1.1. Terminology¶

The keywords “MUST”, “MUST NOT”, “SHALL”, “SHALL NOT”, and “MAY” in this document are to be interpreted as described in RFC 2119 [1].

The key phrase “information item”, as well as any specific type of information item such as an “element information item”, are to be interpreted as described in XML Information Set [2].

CellML infoset: An XML information set containing a hierarchy of information items conforming to the rules described in this document. In this specification, such infosets are assumed to be CellML 2.0 infosets.

CellML model: A mathematical model represented by a hierarchy of one or more CellML infosets, according to the rules described in this document. In this specification, the topmost CellML infoset in a hierarchy is referred to as the top-level CellML infoset.

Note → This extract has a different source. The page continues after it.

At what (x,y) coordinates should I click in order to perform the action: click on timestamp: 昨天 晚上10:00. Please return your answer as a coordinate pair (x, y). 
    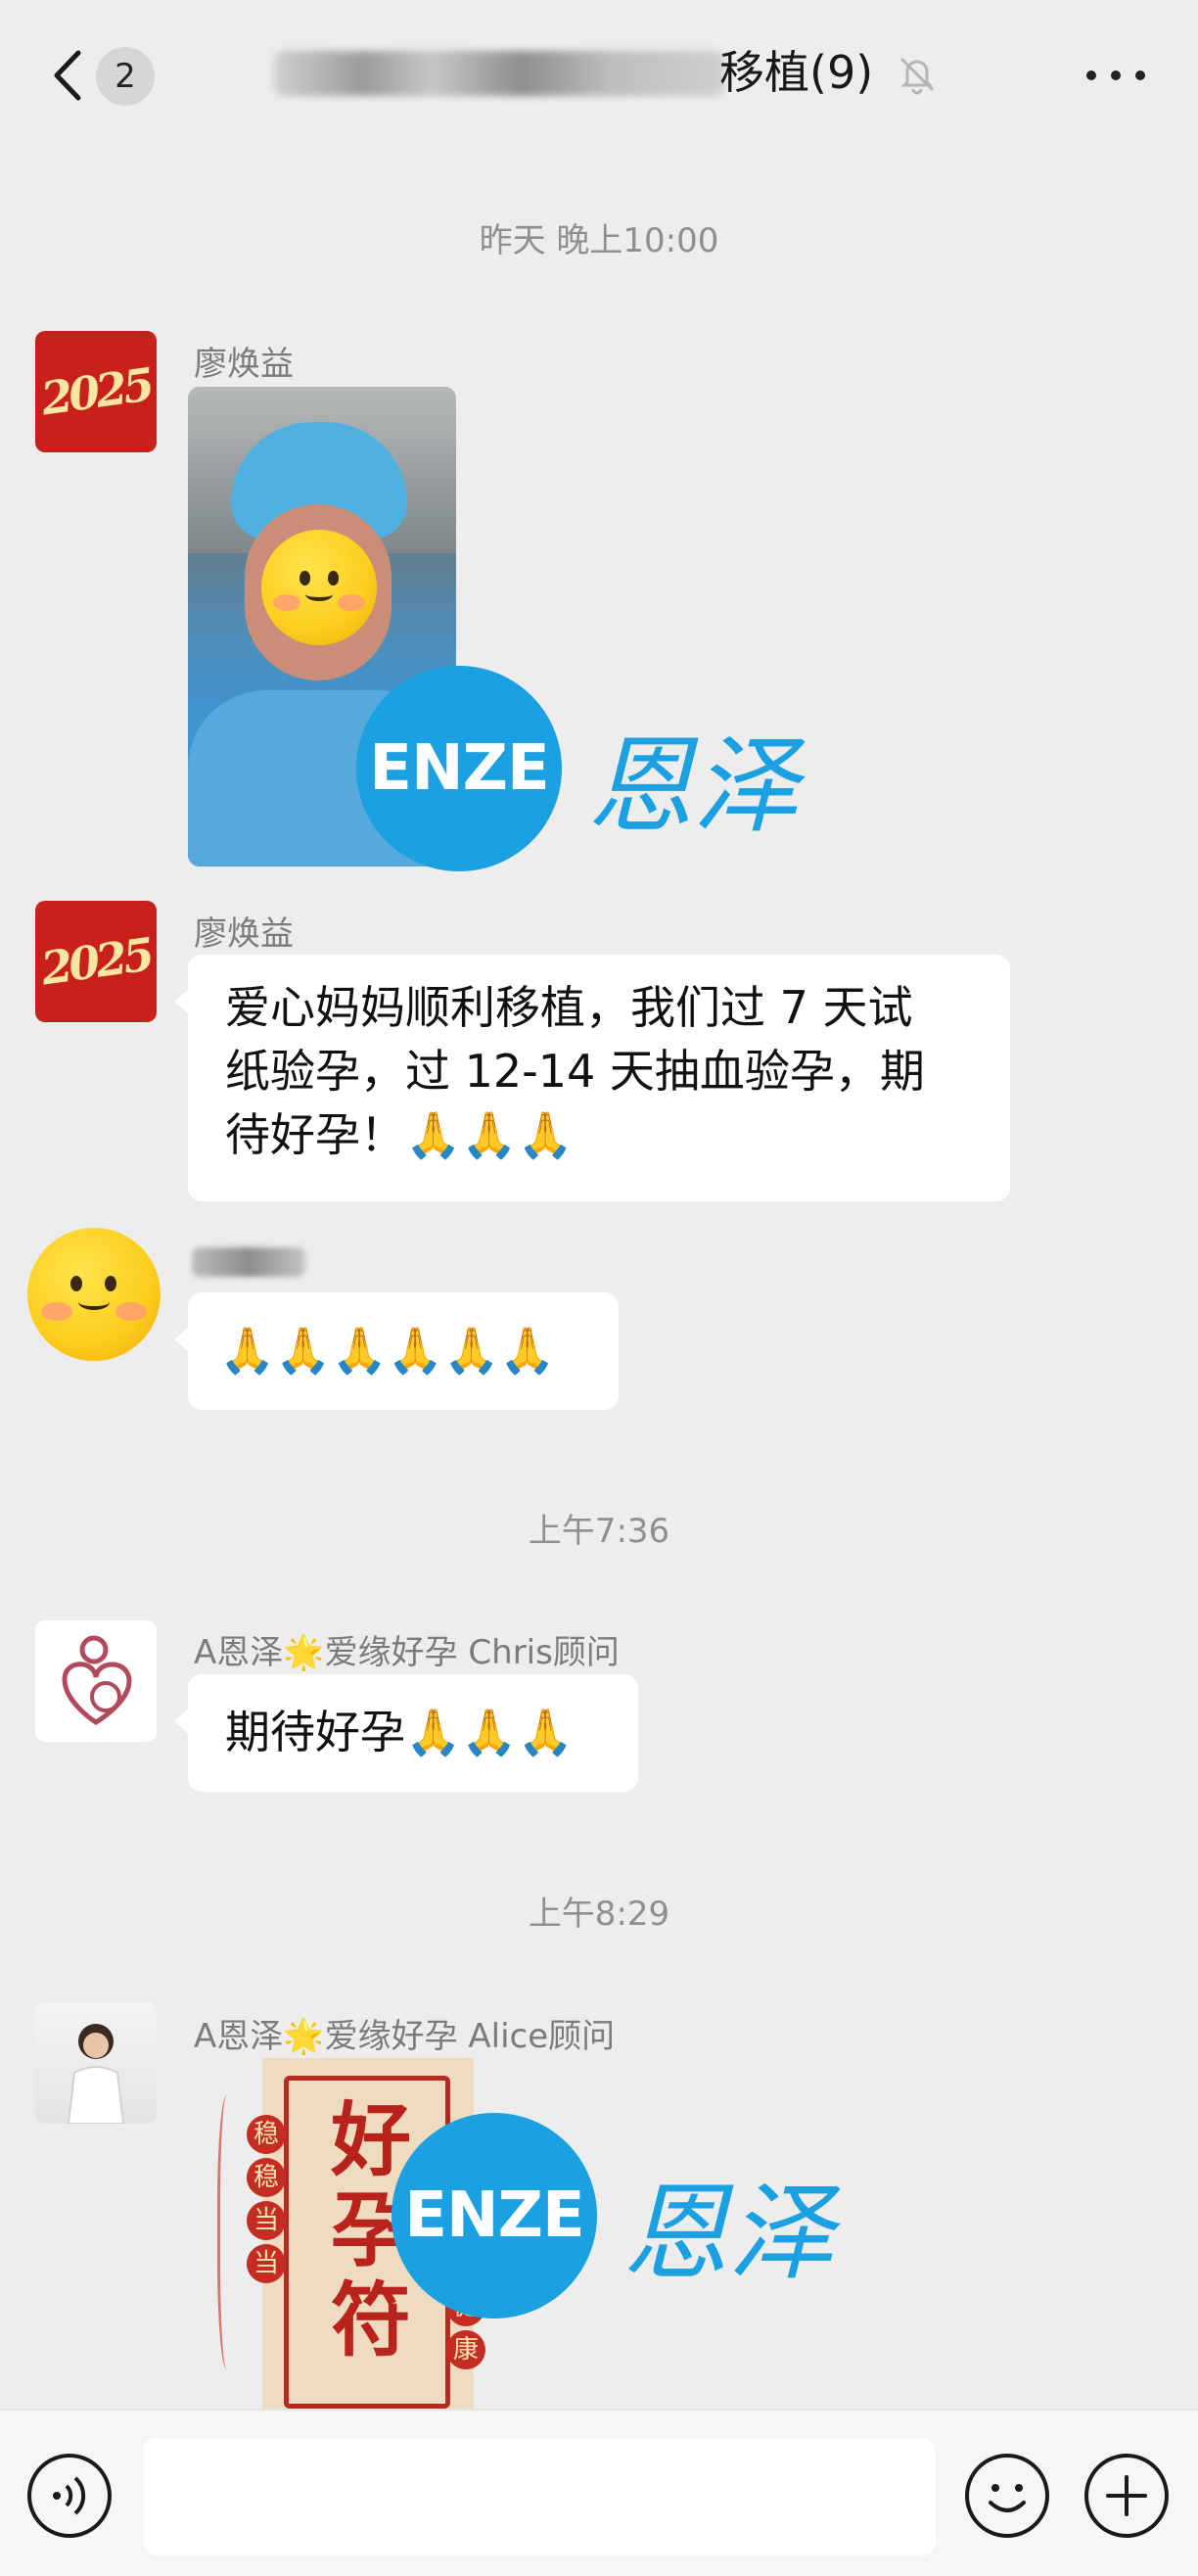
    Looking at the image, I should click on (599, 240).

Namespace: An XML namespace, as defined in Namespaces in XML 1.1 [3].

CellML namespace: The CellML 2.0 namespace.

CellML 2.0 namespace: The namespace http://www.cellml.org/cellml/2.0#.

MathML namespace: The namespace http://www.w3.org/1998/Math/MathML.

CellML information item: Any information item in the CellML namespace.

Basic Latin alphabetical character: A Unicode [4] character in the range U+0041 to U+005A or in the range U+0061 to U+007A.

Digit: A Unicode character in the range U+0030 to U+0039.

Basic Latin alphanumerical character: A Unicode character which is either a Basic Latin alphabetical character or a digit.

Basic Latin underscore: The Unicode character U+005F.

Basic Latin plus: The Unicode character U+002B.

Basic Latin minus: The Unicode character U+002D.

Basic Latin full stop: The Unicode character U+002E.

Whitespace character: Any one of the Unicode characters U+0009, U+000A, U+000D, or U+0020.

Namespaces

Namespaces are a way of making sure that names and definitions are interpreted within the right frame of reference. In CellML, two namespaces are used. These are the CellML namespace itself (which helps to define the units elements as distinct from the XML default units system) and the MathML namespace used to interpret the math elements. For more information on namespaces in general, please refer to the W3 schools namespace page, or for the MathML namespace please refer to the W3 MathML namespace page.

Unicode, Basic Latin alphabetical characters, and digits

The Unicode project is an attempt to codify all of the symbols - alphabets, writings, even emojis - of all the languages of the world so that they can be interchangeable and interpreted by computers. Since computers understand numbers rather than symbols, each character in each language is given a unique numerical code. The codes themselves are arranged into blocks representing sets of characters, and the Basic Latin block is one of these. It contains, amongst other things, the upper and lowercase alphabet without decoration:

abcdefghijklmnopqrstuvwxyz (symbols between U+0061 and U+007A) ABCDEFGHIJKLMNOPQRSTUVWXYZ (symbols between U+0041 and U+005A)

These characters are referred to in CellML as the “Basic Latin alphabetical characters”.

The “digits” are the Unicode characters:

0123456789 (symbols between U+0030 and U+0039)

Together with the Basic Latin alphabetical characters, they form the “Basic Latin alphanumerical characters”.

In addition, CellML recognises four special characters:

+ the plus sign (U+002B),
- the minus sign (U+002D),
. the full stop or decimal point (U+002E),
_ the underscore (U+005F),

and the following whitespace characters:

the space (U+0020),
the tab (U+0009),
the carriage return (U+000D), and
the line feed (U+000A).

These symbols and character sets will be used throughout the CellML definition to define allowed content of attributes and elements.